Onde é o ponto de ônibus mais próximo?

uma compreensão mútua muito pequena é suficiente.

Para decidir:

Que negócio devo construir nos próximos cinco anos?

exige-se muito mais.

Portanto, a pergunta nem sempre é:

Eu entendi a pessoa?

Às vezes é mais útil outra:

Eu a compreendi o suficiente para a ação que estou prestes a tomar?

Isso é muito mais prático.

Quanto mais caro o próximo passo, mais importante é a verificação

Daí resulta um princípio simples.

Antes de uma ação pequena e facilmente reversível, pode-se dar ao luxo de fazer mais suposições.

Antes de uma ação grande e difícil de reverter — menos.

Responder a uma pergunta simples pode ser feito imediatamente.

Elaborar um plano anual — é melhor verificar o objetivo primeiro.

Gastar dinheiro — verificar as limitações mais uma vez.

Iniciar um grande projeto — certificar-se de que o resultado e as causas são compreendidos da mesma forma.

Acusar alguém de algo — talvez verificar primeiro se as palavras da pessoa realmente significavam o que pareceu.

Isso se aplica tanto a pessoas quanto a máquinas.

Às vezes, a resposta mais útil é outra pergunta

Uma boa pergunta não é uma recusa em ajudar.

Às vezes é o caminho mais curto para a ajuda.

E para quê?

O que você quer obter no final?

Eu entendi corretamente que...?

Quando você diz "caro", o que exatamente não lhe agrada?

Você quer aprender a fazer isso sozinho ou apenas obter o resultado?

O que é mais importante para você aqui?

Algumas palavras podem destruir um enorme ramo incorreto de raciocínio.

E depois disso, a resposta muitas vezes se torna muito mais simples.

A compreensão exige tempo, mas a incompreensão às vezes exige muito mais

O desejo de passar logo para a resposta é compreensível.

Os esclarecimentos parecem um atraso desnecessário.

Mas isso é economizar alguns segundos ao custo de potenciais horas, meses ou conflitos.

Quanto mais complexo o mundo se torna e mais poderosas se tornam nossas ferramentas, mais importante se torna não apenas a capacidade de encontrar soluções rapidamente.
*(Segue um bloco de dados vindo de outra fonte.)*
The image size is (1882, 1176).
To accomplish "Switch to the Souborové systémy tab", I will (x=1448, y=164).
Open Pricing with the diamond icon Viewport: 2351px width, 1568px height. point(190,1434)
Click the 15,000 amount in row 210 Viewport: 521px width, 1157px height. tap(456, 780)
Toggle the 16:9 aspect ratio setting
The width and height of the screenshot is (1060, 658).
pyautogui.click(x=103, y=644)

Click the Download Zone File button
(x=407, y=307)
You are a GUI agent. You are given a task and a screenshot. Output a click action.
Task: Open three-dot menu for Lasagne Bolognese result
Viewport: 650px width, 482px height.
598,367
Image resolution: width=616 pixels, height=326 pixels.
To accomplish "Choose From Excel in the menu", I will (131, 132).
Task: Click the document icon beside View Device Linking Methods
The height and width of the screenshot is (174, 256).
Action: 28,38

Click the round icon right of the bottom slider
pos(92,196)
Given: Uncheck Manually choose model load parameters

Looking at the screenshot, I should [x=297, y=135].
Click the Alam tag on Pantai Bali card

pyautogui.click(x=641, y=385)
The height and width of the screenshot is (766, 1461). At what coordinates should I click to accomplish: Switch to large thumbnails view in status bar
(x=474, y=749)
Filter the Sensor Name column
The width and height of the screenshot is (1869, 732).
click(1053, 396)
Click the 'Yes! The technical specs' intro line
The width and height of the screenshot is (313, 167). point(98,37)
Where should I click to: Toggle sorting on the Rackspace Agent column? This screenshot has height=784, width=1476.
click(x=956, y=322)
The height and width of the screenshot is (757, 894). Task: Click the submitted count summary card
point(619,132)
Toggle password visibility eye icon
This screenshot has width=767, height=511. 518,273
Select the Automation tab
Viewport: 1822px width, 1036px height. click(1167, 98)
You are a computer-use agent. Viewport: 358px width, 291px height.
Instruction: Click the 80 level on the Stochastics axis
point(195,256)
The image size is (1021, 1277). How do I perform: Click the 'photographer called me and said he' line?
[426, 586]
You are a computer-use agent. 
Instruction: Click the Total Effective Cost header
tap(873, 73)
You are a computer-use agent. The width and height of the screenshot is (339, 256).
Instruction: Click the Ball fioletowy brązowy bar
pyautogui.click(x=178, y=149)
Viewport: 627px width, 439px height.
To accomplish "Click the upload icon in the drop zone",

Uma valorização cada vez maior é dada à capacidade de primeiro certificar-se de:

estamos sequer resolvendo a mesma tarefa?

Nunca seremos capazes de olhar totalmente para o mundo interior de outra pessoa.

A IA também não poderá fazer isso perfeitamente.

Sempre teremos que preencher o que falta.

Sem isso, a comunicação é impossível.

O problema não começa quando fazemos suposições.

O problema começa quando paramos de notar que isso é apenas uma suposição.

O principal erro na comunicação é assumir que a compreensão foi alcançada cedo demais.